Questo è stato il clima che ho respirato da quando, nel 1988, ho cominciato a lavorare a queste pagine. In quasi venti anni, insieme a tanti altri abbiamo parlato dei cambiamenti del mondo del lavoro, della produzione e circolazione del sapere, del rapporto tra scienza e società, delle caratteristiche della «rivoluzione del silicio», del profilarsi all'orizzonte, e poi dell'affermarsi, della riproduzione tecnica della vita. Senza dimenticare che una sezione «cultura» deve registrare e selezionare quanto propone il contesto culturale, dagli scrittori che emergono nel panorama editoriale ai saggi che vengono a mano a mano pubblicati.

 

Ma la domanda da porsi è: siamo riusciti a produrre un punto di vista forte, innovativo sul capitalismo contemporaneo? Io penso che abbiamo accumulato un bel po' di materiali in questa direzione. Non c'è stata dunque nessuna deviazione dalla retta via, quanto l'accettazione di una sfida che carsicamente si pone al giornale: quale manifesto per i prossimi decenni?

Ma veniamo ai punti «caldi» dell'intervento di Cini. Pagine eclettiche per nascondere una visione tradizionale della pratica culturale? Più che eclettiche, ribadisco: pagine partigiane, di chi ritiene necessaria una presa di congedo dalle culture politiche del movimento operaio, senza per questo approdare né a visioni romantiche sull'emergere di una nuova figura militante individuata nel volontario, né alle sciocchezze del fare società. Credo che l'uso inflattivo del termine postfordismo fatto in anni passati alludesse non tanto al tramonto del conflitto tra capitale e lavoro, ma al fatto che in quel rapporto conflittuale si rifletteva un mutamento - questo sì radicale - nella prestazione lavorativa. Sempre più è il cervello la materia prima non solo nella prestazione lavorativa ma dei rapporti sociali capitalistici. E sarebbe spia di miseria intellettuale affermare che siccome aumentano i salariati classici nel resto del mondo tutto è rimasto uguale. Questo mutamento qualitativo nella prestazione lavorativa ha come contraltare l'aumento dello sfruttamento, un governo autoritario del mercato del lavoro, di cui la precarietà è la spia più evidente e drammatica. In questo occorreva capire come ciò si riflettesse sulla produzione scientifica. Da qui la richiesta a diversi collaboratori di intervenire sul venire meno del confine tra ricerca di base e applicata, con il predominio della seconda sulla prima. Abbiamo inoltre svolto inchieste sulla ricerca scientifica in Italia, mettendo al centro la dismissione dello stato in questo settore e la crescente precarietà dei rapporti di lavoro: fenomeni intrecciati, ma che hanno nelle università riconsegnato il potere nelle mani dei baroni, senza però che ci fosse l'equivalente supporto finanziario. Su questa «miseria della condizione universitaria» varrebbe la pena di scrivere un pamphlet.

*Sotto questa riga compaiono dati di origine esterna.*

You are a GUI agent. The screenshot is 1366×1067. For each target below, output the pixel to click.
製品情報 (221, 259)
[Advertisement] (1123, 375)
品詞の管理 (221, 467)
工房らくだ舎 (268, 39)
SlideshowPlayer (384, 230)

Arriviamo al rapporto tra la ragione e la fede. Il riferimento all'articolo sul papa ha colpito un nervo scoperto non delle pagine culturali, ma del manifesto tutto. Spesso la critica al fondamentalismo di Woytila prima e di Ratzinger ora ha coinciso con un ritorno ai fondamenti dell'illuminismo, mettendo sullo sfondo la «dialettica dell'illuminismo» di adorniana memoria, ma anche l'elaborazione di quei marxismi eterodossi che hanno costituito il marchio di fabbrica del manifesto.

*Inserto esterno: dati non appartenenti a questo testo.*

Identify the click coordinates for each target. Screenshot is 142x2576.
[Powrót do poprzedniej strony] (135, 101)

Pagine ondivaghe, nostalgiche di una divisione tradizionale del sapere? Non credo proprio. Semmai, rispetto al pieno che io vedo, manca sempre un qualcosa. Per me il qualcosa che manca si riassume in questo: a quale nuova interrogazione della realtà le pagine culturali sono chiamate? Detto più semplicemente: il manifesto tutto è chiamato a rispondere a una vecchia domanda, tuttavia cruciale quando si è di fronte a una situazione che chiede di non fermarsi al già noto: che fare? La globalizzazione è la realtà data, il postfordismo ha vinto, la produzione culturale vive di una specializzazione flessibile che ha nel piccolo schermo la sua riduzione a rumore di fondo. Inoltre, negli ultimi tempi sono usciti libri che insistono su concetti di bio-capitale, bio-economia, individuando nella «nuda vita» il punto da cui partire per indagare il capitalismo così come è diventato. Non è solo il risultato della mercificazione della vita attraverso la mappatura del genoma, ma un cambiamento di fondo del capitalismo. Il manifesto dovrebbe decisamente indirizzare la sua prua verso quella direzione.